Portanto, chega a ser estranho como a história dá uma guinada e cai vertiginosamente no que seria a sua suposta qualidade. Após alguns capítulos, depois que Vittorio enfrenta severas provações e percebe o escopo de uma conspiração muito maior do que ele, a trama acelera mais de quatro anos, praticamente indo para o final da guerra. Muito se perde nesse momento, pois o clima e o histórico da Segunda Guerra mundial misturados com a paranoia e o desenvolvimento de Vittorio eram os grandes triunfos do livro.
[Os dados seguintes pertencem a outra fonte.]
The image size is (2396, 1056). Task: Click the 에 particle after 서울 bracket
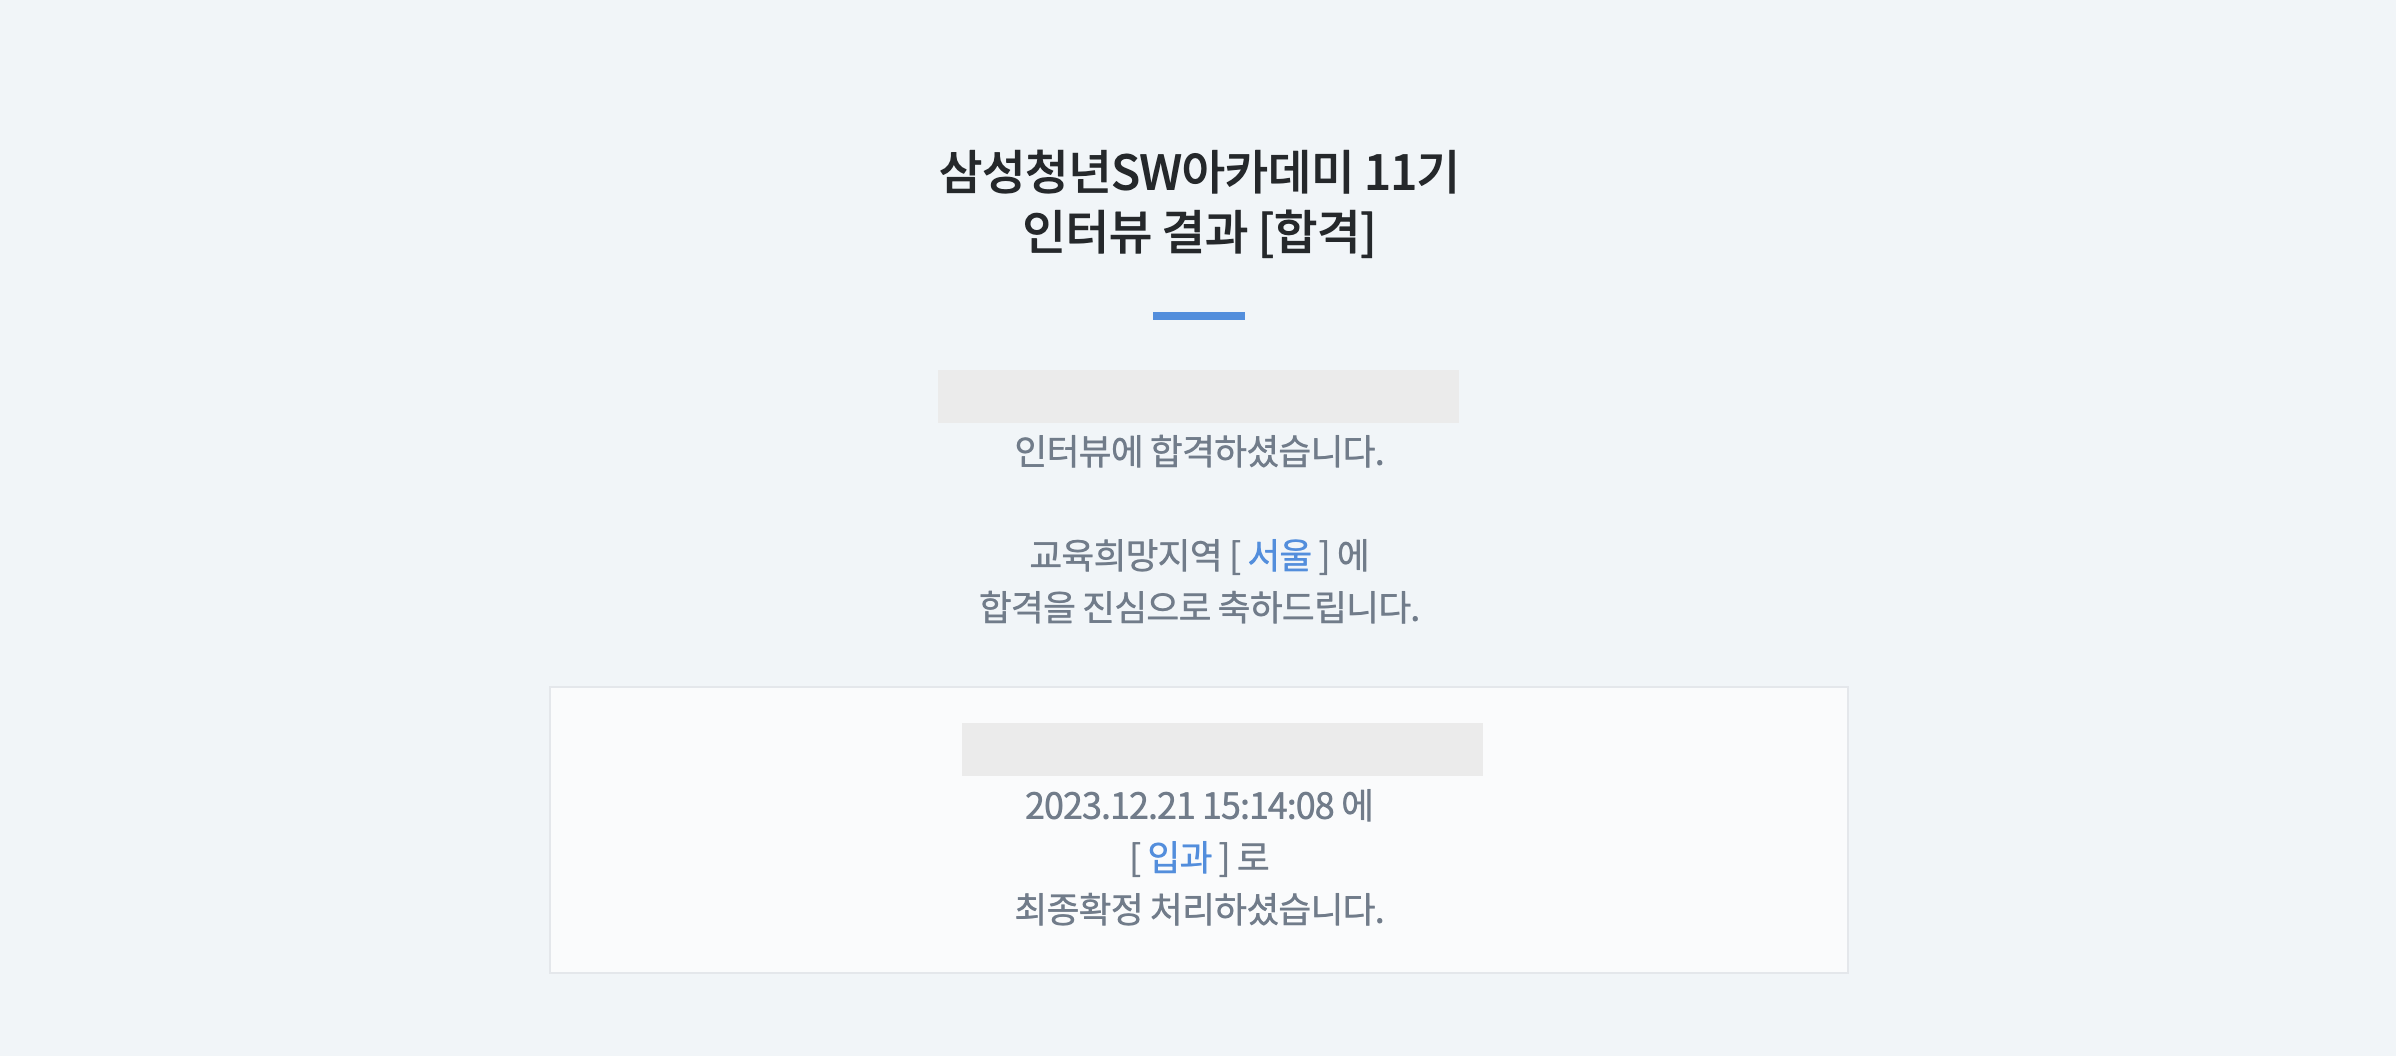[1353, 555]
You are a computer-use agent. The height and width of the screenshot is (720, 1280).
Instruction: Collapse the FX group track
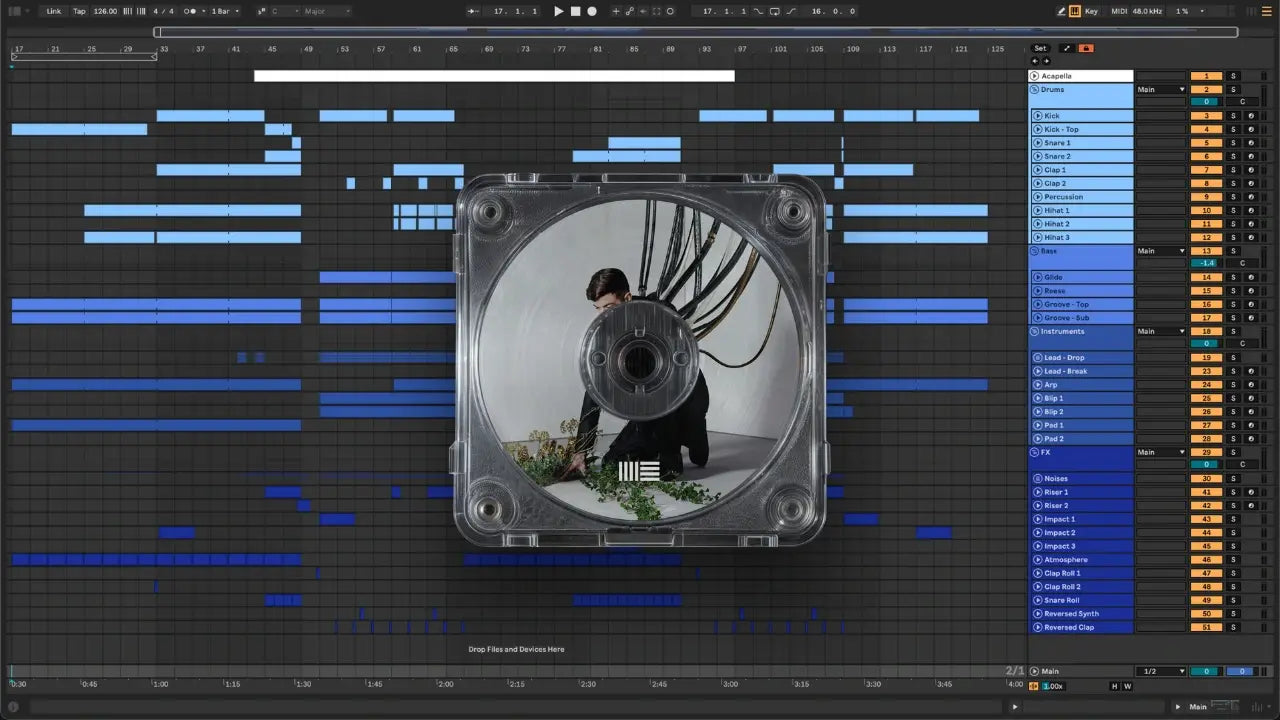pos(1035,452)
Apesar da perda, a história continua seguindo num bom ritmo, ainda que prejudicada. O leitor pode ficar se perguntando o por quê do título Gêmeos Não Se Amam. Um possível parentesco entre Vittorio, ou talvez Savarone, e algum dos antagonistas pode ser levantado. Mas pouco a pouco a teoria vai ao chão. O que acontece é que Vittorio, enfurecido, traído e determinado a por um fim em tudo, retorna à antiga mansão de sua família, determinado a ter um embate contra seu nemesis e por um fim em tudo aquilo. E então a história inteira desanda.
Pouco depois da metade da obra, Gêmeos Não Se Amam mostra que a história a ser contada não é inteiramente a de Vittorio, mas também a de seus filhos, Andrew e Adrian, que herdariam o seu legado de se meter em conspirações. No entanto, diferente do que aconteceu com o pai, os gêmeos não são bem trabalhados e não significam absolutamente nada para o leitor. Talvez pouco a pouco eles possam criar algum interesse, mas imediatamente é como se fosse outra obra com outros personagens que nada representam para o que já passou.
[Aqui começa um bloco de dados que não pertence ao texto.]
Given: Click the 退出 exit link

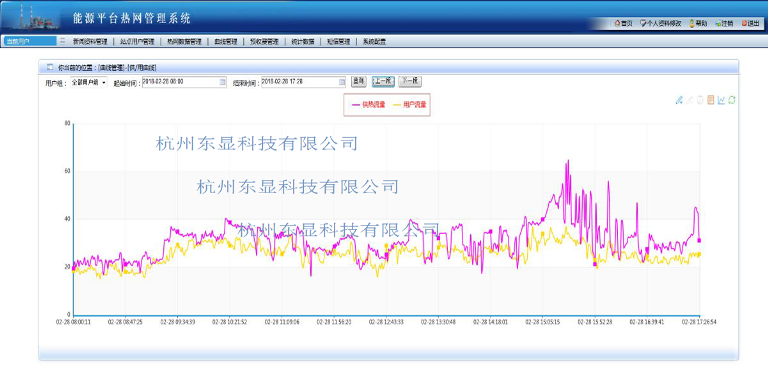Looking at the screenshot, I should pos(750,24).
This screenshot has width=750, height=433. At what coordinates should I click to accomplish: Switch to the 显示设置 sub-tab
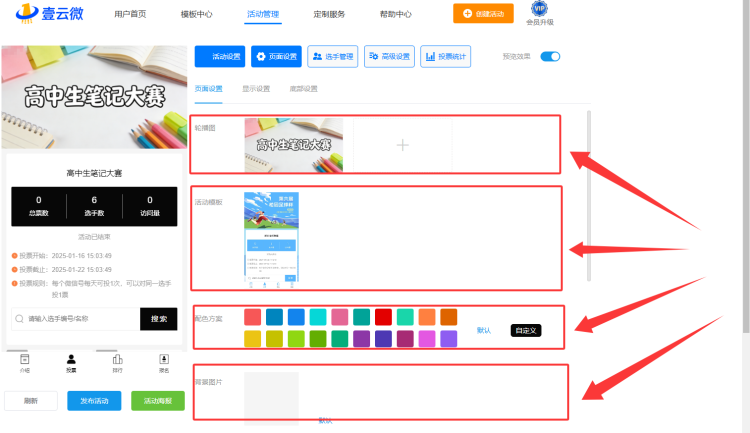pos(256,89)
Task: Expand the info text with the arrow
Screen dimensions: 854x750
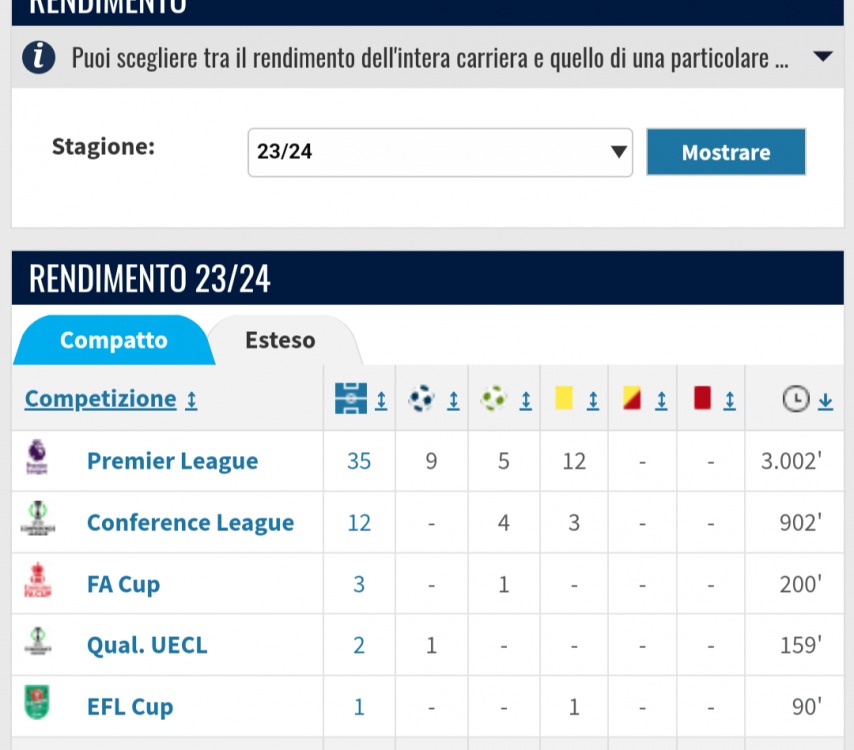Action: click(822, 56)
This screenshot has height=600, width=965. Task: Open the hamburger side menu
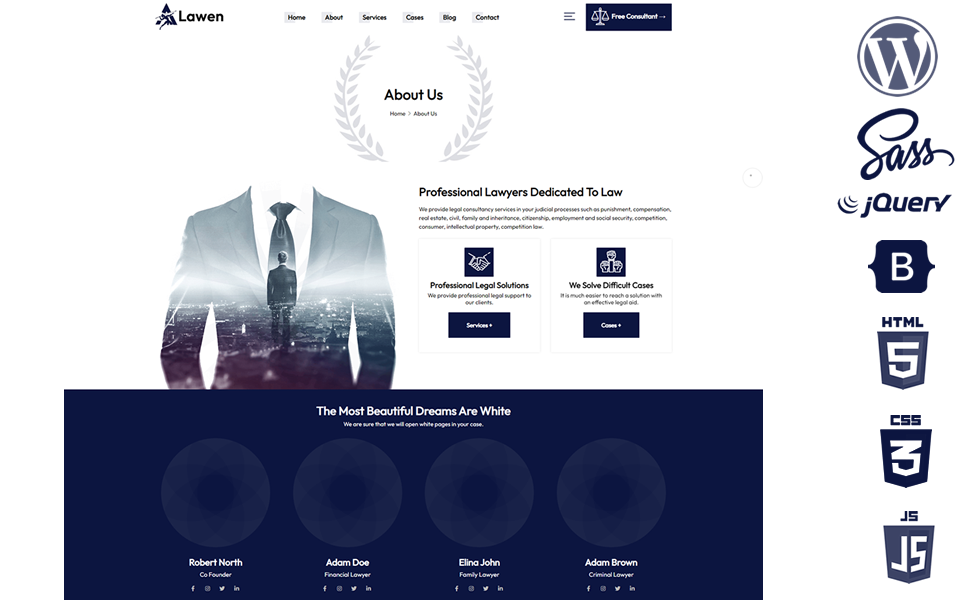[569, 17]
É um sentimento um pouco frustrante. Passar a se interessar pelo trajeto de um protagonista apenas para depois vê-lo ser substituído por outros que não interessam. É como se tudo o que passou na primeira metade do livro não tivesse mais significado, pois, de fato, para a história subsequente pouco importa que tenham sido lidas as aventuras de Vittorio. Os detalhes importantes são passados aos seus filhos e os pormenores da vida do pai não chegam a ter qualquer influência sobre a trama dos gêmeos. Trama esta que gira em torno do embate entre os dois irmãos e que, tirando algumas cenas de confronto emocional e ideológico entre os dois, sequer vale a pena ser mencionada.
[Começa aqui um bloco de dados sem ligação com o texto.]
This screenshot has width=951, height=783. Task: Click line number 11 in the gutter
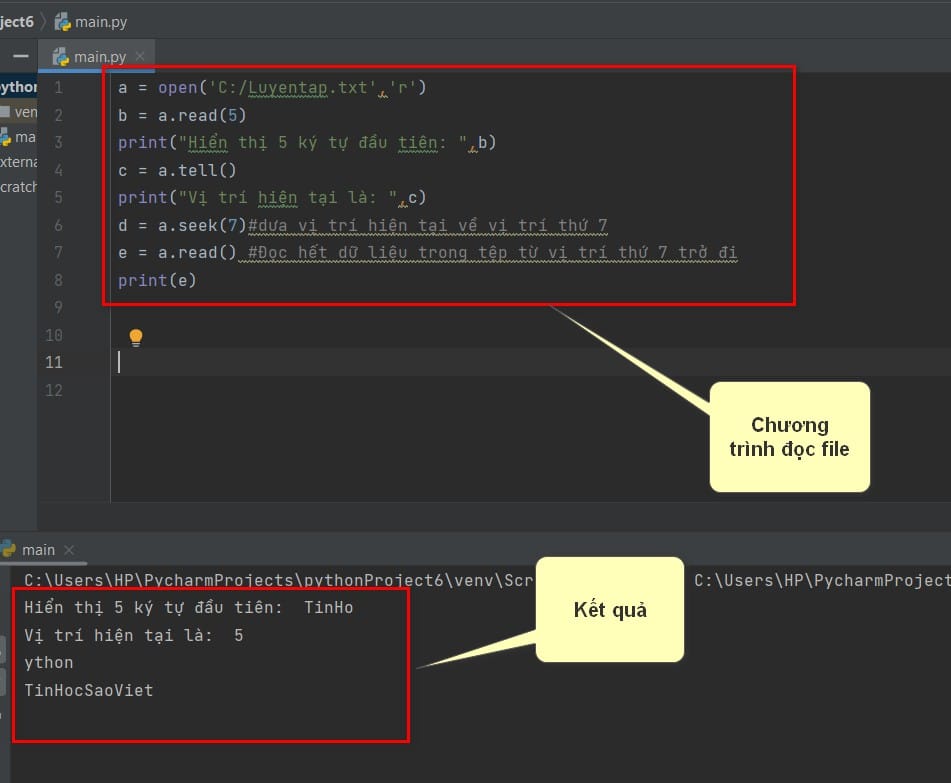[54, 363]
A literatura é uma das mídias mais propícias para que sejam contadas histórias que atravessam gerações. No entanto, tudo o que Gêmeos Não se Amam consegue é apresentar uma trama fragmentada que se perde no meio do caminho. Uma história não é importante para a outra. Fossem mudados alguns detalhes, acrescentados outros, poderiam perfeitamente ser dois livros diferentes. E não existe em Gêmeos Não se Amam nada como uma gratificação de se ler duas tramas em uma só. A sensação que fica é de que mais da metade da obra não passou de perda de tempo e que Ludlum foi completamente falho em trabalhar a sua proposta. Tivesse fechado a história com Victor Fontine, conseguindo ou não encontrar o cofre de Salônica, o livro ainda valeria de alguma coisa. Não foi o caso.